- Originally published on the Bartitsu.org site on Sunday, 19th November 2017
This little-known initiative was widely publicised during December of 1914 and January of 1915:
A new corps has just been formed with the unusual title of the “Ju-Jitsu Corps.” It is directly connected with the approved regulations of the Central Association Volunteer Training Corps, and will teach the art of self-defence without weapons. All can join except those exempted from war service. A distinctive uniform, with badge, will worn, and lessons will be given by Sabri-Mahir, late Ju-Jitsu champion and instructor to the Paris police. No charges will be made, and there will be no interference with members’ daily occupation. Perfect freedom of action is allowed as regards voluntary active’ service at the front. No pay will granted, and no entrance fee or subscription is required, unless given voluntarily. The corps has been formed primarily for defence of home and country, and active members must pass the doctor. The new venture has the approval War Office, Admiralty, and Scotland Yard, and its headquarters will be at the Royal Courts of Justice, London. All inquiries should be addressed to the secretary, 509, Salisbury House, London Wall, E.C.

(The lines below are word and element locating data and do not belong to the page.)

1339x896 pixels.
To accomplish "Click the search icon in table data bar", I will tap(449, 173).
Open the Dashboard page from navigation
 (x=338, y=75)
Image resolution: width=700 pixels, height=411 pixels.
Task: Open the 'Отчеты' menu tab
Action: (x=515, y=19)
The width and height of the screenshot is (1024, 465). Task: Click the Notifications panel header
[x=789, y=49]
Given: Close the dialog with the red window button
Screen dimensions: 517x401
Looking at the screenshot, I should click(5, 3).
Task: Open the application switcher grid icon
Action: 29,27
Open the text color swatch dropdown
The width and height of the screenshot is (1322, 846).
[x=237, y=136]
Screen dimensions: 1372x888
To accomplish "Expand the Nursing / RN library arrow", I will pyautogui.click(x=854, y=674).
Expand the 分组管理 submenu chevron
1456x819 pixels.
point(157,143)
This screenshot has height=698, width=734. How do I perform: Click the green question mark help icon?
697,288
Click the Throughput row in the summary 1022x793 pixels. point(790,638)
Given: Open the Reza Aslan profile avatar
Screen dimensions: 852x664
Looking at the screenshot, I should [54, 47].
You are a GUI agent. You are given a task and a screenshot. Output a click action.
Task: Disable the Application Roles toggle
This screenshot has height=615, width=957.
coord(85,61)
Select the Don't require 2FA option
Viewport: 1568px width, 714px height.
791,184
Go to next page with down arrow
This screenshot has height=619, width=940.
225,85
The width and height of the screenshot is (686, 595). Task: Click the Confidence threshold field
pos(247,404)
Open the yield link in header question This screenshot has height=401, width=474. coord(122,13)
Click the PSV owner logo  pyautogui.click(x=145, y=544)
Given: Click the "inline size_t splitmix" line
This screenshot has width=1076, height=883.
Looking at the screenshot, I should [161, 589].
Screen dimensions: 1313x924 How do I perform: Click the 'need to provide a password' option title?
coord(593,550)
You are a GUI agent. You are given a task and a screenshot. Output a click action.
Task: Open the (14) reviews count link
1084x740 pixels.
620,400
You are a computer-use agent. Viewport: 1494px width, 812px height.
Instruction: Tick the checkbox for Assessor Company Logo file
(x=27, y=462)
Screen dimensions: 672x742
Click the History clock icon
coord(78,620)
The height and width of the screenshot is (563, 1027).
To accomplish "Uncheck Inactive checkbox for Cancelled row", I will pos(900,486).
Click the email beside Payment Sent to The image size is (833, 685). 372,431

Sabri Mahir was, in fact, a Turkish painter and middleweight boxer who was then resident in England, but I’ve found nothing in any English nor French media supporting the claim that he was a jujitsu champion who had trained the Parisian police.
The formation of the new Corps, with its emphasis on learning “self-defence without weapons”, prompted an anonymous columnist for The Sphere to recall when:
(…) once I met a very famous Japanese exponent of ju-jitsu in the early days of the cult of this remarkable art; a giant for strength and a tiger for nimbleness. He showed me a dagger hidden in his clothes. On my asking him why he carried it, he replied that he did not consider London a safe place to be unarmed in.
It may be noteworthy that former Bartitsu Club president William Grenfell, the 1st Baron Desborough was also the president of the Volunteer Training Corps, to which the proposed Jujitsu Corps was to be affiliated. For all of this, however, there seem to be no newspaper records of any activity by the Jujitsu Corps, so it’s possible that the idea died upon the vine.
N.B. that the Scottish jujitsu instructor W. Bruce Sutherland actually did teach unarmed combat to trainee soldiers during the Great War, and that his contemporary William Garrud performed demonstrations of the art for volunteers of the London Special Constabulary.